Quand Vailland estime déjà désuète « l’avant-garde »
de 1931
C’est sous le pseudonyme de Georges Omer que Vailland signe
ce billet paru dans Paris-Soir le 25 janvier 1931. Dont le sous-titre retient
surtout l’attention : « une
atmosphère tout à fait avant-garde… 1920 ! ».
Avant de vous évoquer le « danseur russe » Tony
Grégory, quelques mots… Je me fais rare en ligne (soit ici ou ailleurs) :
voyages… et puis, je me suis attelé à transcrire les deux « reportages-romans »
ou, comme les qualifie Myriam Boucharenc, « reportages romancés » de
Vailland (dans L’Écrivain-reporter au cœur des années trente, Septentrion éd.).
Soit La Visirova ou des
Folies-Bergère jusqu’au trône et Leïla ou
les ingénues voraces. Non pas à partir des compositions des ouvrages les
ayant auparavant reproduits (Roger Vailland – Chronique des Années folles à la
Libération, éds Messidor, ou une édition Temps actuels de 1986, ou dans Écrits
intimes, voire… &c.). Mais en les consultants « dans leur jus »,
soit tels que publiés dans Paris-Soir.

....................

▸ **CONSIGNES À SUIVRE**
a. Répondez aux questions suivantes d'après le texte sur Vailland :
(i) Sous quel pseudonyme Vailland signe-t-il le billet de 1931 ?
(ii) Dans quel journal et à quelle date ce billet a-t-il paru ?
(iii) Comment Myriam Boucharenc qualifie-t-elle les deux « reportages-romans » de Vailland ?
b. Dans les lignes de données, recopiez les lignes allant de celle qui contient « You are a GUI » à celle qui contient « pyautogui.click(x=148, y=976) », en remplaçant « screenshot » par « image » sans rien modifier d'autre. Laissez les images de côté dans votre réponse.
Les lignes de données ci-après et le texte sur Vailland proviennent de sources différentes.

▸ **DONNÉES DE TRAVAIL**
....................

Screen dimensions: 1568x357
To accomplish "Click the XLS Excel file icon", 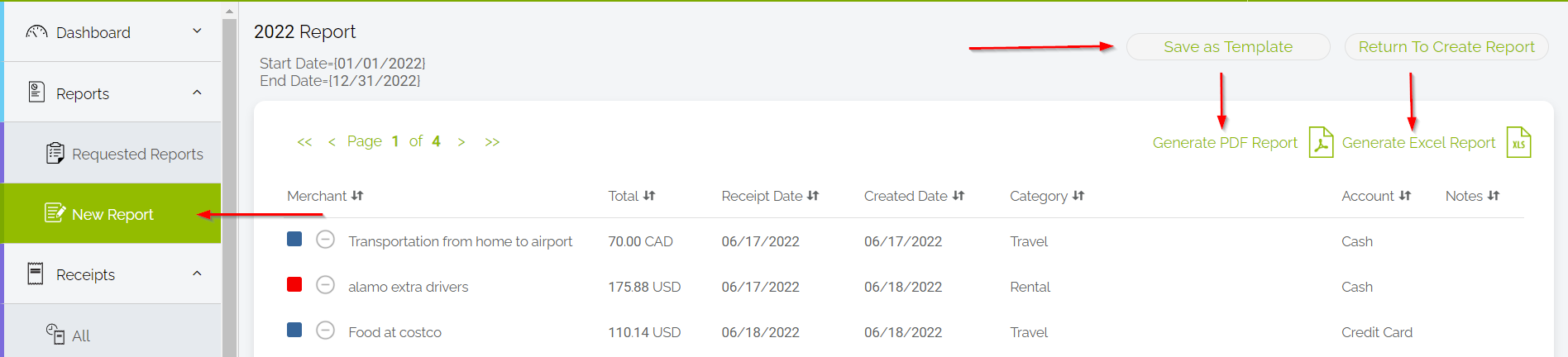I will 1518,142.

....................

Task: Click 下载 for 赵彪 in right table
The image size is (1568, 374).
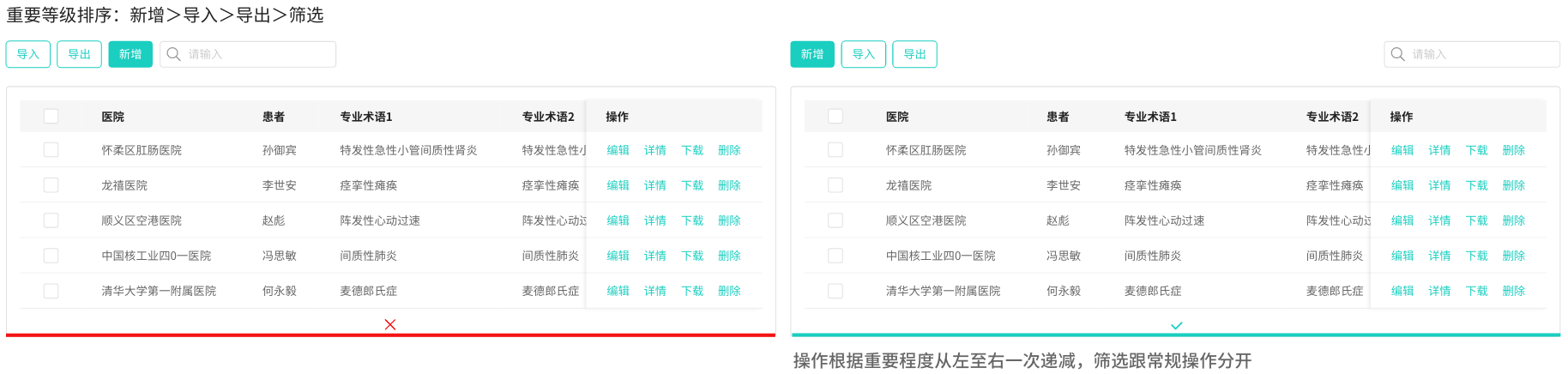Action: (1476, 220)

....................

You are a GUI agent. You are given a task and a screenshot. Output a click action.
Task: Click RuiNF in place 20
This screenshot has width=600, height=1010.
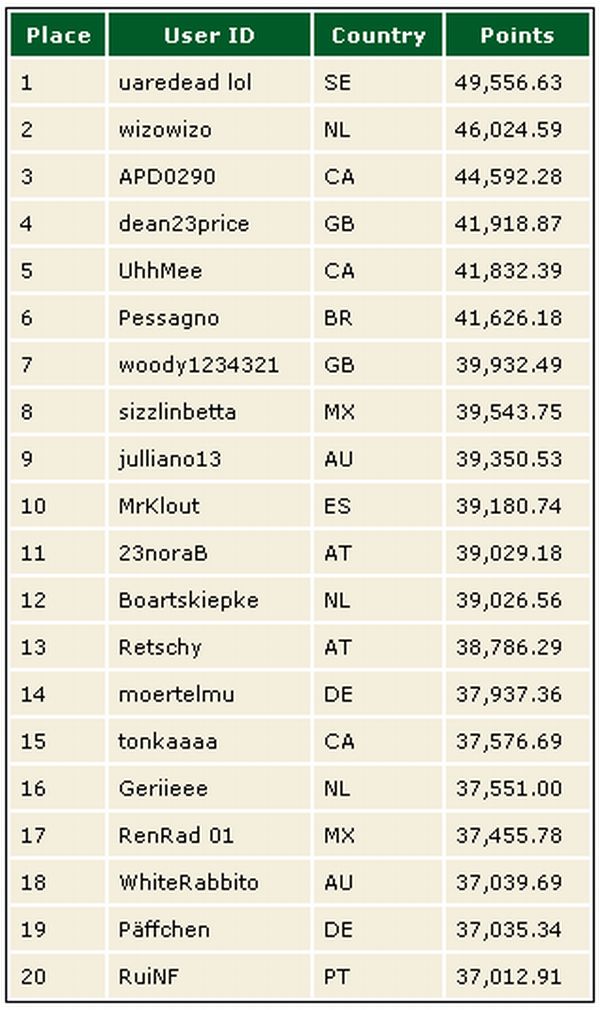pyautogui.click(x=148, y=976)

....................

▸ **CORRIGÉ DES EXERCICES**
a.
(i) Georges Omer.
(ii) Dans Paris-Soir, le 25 janvier 1931.
(iii) Elle les qualifie de « reportages romancés ».

b.
You are a GUI agent. You are given a task and a image. Output a click action.
Task: Click RuiNF in place 20
This image has width=600, height=1010.
pyautogui.click(x=148, y=976)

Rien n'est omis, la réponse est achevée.